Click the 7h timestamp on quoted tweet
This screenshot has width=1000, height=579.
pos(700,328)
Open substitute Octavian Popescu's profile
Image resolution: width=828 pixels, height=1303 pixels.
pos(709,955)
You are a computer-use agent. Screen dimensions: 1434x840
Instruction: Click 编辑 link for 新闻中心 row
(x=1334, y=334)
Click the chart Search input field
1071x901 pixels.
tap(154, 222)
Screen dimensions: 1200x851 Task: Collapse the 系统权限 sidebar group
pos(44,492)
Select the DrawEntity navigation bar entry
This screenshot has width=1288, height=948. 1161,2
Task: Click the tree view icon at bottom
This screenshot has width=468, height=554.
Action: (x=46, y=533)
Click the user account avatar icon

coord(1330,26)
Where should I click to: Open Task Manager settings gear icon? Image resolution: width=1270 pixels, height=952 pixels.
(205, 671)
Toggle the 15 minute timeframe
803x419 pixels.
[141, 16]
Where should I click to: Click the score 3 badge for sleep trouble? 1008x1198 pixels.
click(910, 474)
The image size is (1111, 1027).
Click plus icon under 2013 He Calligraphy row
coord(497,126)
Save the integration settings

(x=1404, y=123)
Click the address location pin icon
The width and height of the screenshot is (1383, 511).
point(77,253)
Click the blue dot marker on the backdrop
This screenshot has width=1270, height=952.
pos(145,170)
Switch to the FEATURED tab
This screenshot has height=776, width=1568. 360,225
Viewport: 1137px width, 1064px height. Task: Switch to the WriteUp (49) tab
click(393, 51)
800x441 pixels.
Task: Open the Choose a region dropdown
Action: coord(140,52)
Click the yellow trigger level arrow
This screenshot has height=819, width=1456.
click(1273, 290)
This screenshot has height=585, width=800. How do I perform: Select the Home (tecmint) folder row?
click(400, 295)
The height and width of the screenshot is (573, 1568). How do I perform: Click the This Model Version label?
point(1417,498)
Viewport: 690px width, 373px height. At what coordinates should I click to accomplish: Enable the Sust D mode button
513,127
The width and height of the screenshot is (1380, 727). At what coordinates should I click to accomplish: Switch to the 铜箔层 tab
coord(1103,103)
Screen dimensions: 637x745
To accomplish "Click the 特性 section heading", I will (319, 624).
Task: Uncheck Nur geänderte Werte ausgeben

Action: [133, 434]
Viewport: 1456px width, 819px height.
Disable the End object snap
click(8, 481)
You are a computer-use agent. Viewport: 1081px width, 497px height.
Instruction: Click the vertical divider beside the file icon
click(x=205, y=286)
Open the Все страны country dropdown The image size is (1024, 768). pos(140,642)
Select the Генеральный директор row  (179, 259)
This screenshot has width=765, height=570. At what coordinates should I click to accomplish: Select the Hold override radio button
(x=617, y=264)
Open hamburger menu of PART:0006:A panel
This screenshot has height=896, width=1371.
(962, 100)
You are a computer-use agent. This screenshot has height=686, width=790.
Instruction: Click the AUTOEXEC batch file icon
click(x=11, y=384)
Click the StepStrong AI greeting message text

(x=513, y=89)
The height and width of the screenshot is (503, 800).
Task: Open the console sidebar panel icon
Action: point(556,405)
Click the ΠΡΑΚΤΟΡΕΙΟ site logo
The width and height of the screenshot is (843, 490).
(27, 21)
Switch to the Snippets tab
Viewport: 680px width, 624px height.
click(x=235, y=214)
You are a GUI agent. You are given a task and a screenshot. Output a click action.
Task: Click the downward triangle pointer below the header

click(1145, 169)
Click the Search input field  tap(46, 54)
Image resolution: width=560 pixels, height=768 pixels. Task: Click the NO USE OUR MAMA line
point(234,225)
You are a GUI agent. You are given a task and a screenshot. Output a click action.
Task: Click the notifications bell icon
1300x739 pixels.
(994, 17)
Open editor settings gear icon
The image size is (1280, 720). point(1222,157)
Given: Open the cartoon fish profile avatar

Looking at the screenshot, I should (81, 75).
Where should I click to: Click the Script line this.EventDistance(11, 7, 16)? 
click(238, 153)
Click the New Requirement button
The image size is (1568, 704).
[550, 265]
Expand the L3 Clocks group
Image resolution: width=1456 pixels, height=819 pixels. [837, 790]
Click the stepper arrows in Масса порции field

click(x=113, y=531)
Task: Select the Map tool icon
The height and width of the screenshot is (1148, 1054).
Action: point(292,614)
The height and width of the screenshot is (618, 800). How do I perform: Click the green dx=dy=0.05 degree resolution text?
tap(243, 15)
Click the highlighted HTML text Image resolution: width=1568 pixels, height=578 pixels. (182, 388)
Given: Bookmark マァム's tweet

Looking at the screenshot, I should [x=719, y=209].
◆ ◆ ◆ ◆ ◆
§ **Brief**
Copy every one of the lines above, reproducing each character without change.

§ **Response**
Click the 7h timestamp on quoted tweet
This screenshot has width=1000, height=579.
pos(700,328)
Open substitute Octavian Popescu's profile
Image resolution: width=828 pixels, height=1303 pixels.
pos(709,955)
You are a computer-use agent. Screen dimensions: 1434x840
Instruction: Click 编辑 link for 新闻中心 row
(x=1334, y=334)
Click the chart Search input field
1071x901 pixels.
tap(154, 222)
Screen dimensions: 1200x851 Task: Collapse the 系统权限 sidebar group
pos(44,492)
Select the DrawEntity navigation bar entry
This screenshot has width=1288, height=948. 1161,2
Task: Click the tree view icon at bottom
This screenshot has width=468, height=554.
Action: (x=46, y=533)
Click the user account avatar icon

coord(1330,26)
Where should I click to: Open Task Manager settings gear icon? Image resolution: width=1270 pixels, height=952 pixels.
(205, 671)
Toggle the 15 minute timeframe
803x419 pixels.
[141, 16]
Where should I click to: Click the score 3 badge for sleep trouble? 1008x1198 pixels.
click(910, 474)
The image size is (1111, 1027).
Click plus icon under 2013 He Calligraphy row
coord(497,126)
Save the integration settings

(x=1404, y=123)
Click the address location pin icon
The width and height of the screenshot is (1383, 511).
point(77,253)
Click the blue dot marker on the backdrop
This screenshot has width=1270, height=952.
pos(145,170)
Switch to the FEATURED tab
This screenshot has height=776, width=1568. 360,225
Viewport: 1137px width, 1064px height. Task: Switch to the WriteUp (49) tab
click(393, 51)
800x441 pixels.
Task: Open the Choose a region dropdown
Action: coord(140,52)
Click the yellow trigger level arrow
This screenshot has height=819, width=1456.
click(1273, 290)
This screenshot has height=585, width=800. How do I perform: Select the Home (tecmint) folder row?
click(400, 295)
The height and width of the screenshot is (573, 1568). How do I perform: Click the This Model Version label?
point(1417,498)
Viewport: 690px width, 373px height. At what coordinates should I click to accomplish: Enable the Sust D mode button
513,127
The width and height of the screenshot is (1380, 727). At what coordinates should I click to accomplish: Switch to the 铜箔层 tab
coord(1103,103)
Screen dimensions: 637x745
To accomplish "Click the 特性 section heading", I will (319, 624).
Task: Uncheck Nur geänderte Werte ausgeben

Action: [133, 434]
Viewport: 1456px width, 819px height.
Disable the End object snap
click(8, 481)
You are a computer-use agent. Viewport: 1081px width, 497px height.
Instruction: Click the vertical divider beside the file icon
click(x=205, y=286)
Open the Все страны country dropdown The image size is (1024, 768). pos(140,642)
Select the Генеральный директор row  (179, 259)
This screenshot has width=765, height=570. At what coordinates should I click to accomplish: Select the Hold override radio button
(x=617, y=264)
Open hamburger menu of PART:0006:A panel
This screenshot has height=896, width=1371.
(962, 100)
You are a computer-use agent. This screenshot has height=686, width=790.
Instruction: Click the AUTOEXEC batch file icon
click(x=11, y=384)
Click the StepStrong AI greeting message text

(x=513, y=89)
The height and width of the screenshot is (503, 800).
Task: Open the console sidebar panel icon
Action: point(556,405)
Click the ΠΡΑΚΤΟΡΕΙΟ site logo
The width and height of the screenshot is (843, 490).
(27, 21)
Switch to the Snippets tab
Viewport: 680px width, 624px height.
click(x=235, y=214)
You are a GUI agent. You are given a task and a screenshot. Output a click action.
Task: Click the downward triangle pointer below the header

click(1145, 169)
Click the Search input field  tap(46, 54)
Image resolution: width=560 pixels, height=768 pixels. Task: Click the NO USE OUR MAMA line
point(234,225)
You are a GUI agent. You are given a task and a screenshot. Output a click action.
Task: Click the notifications bell icon
1300x739 pixels.
(994, 17)
Open editor settings gear icon
The image size is (1280, 720). point(1222,157)
Given: Open the cartoon fish profile avatar

Looking at the screenshot, I should (81, 75).
Where should I click to: Click the Script line this.EventDistance(11, 7, 16)? 
click(238, 153)
Click the New Requirement button
The image size is (1568, 704).
[550, 265]
Expand the L3 Clocks group
Image resolution: width=1456 pixels, height=819 pixels. [837, 790]
Click the stepper arrows in Масса порции field

click(x=113, y=531)
Task: Select the Map tool icon
The height and width of the screenshot is (1148, 1054).
Action: point(292,614)
The height and width of the screenshot is (618, 800). How do I perform: Click the green dx=dy=0.05 degree resolution text?
tap(243, 15)
Click the highlighted HTML text Image resolution: width=1568 pixels, height=578 pixels. (182, 388)
Given: Bookmark マァム's tweet

Looking at the screenshot, I should [x=719, y=209].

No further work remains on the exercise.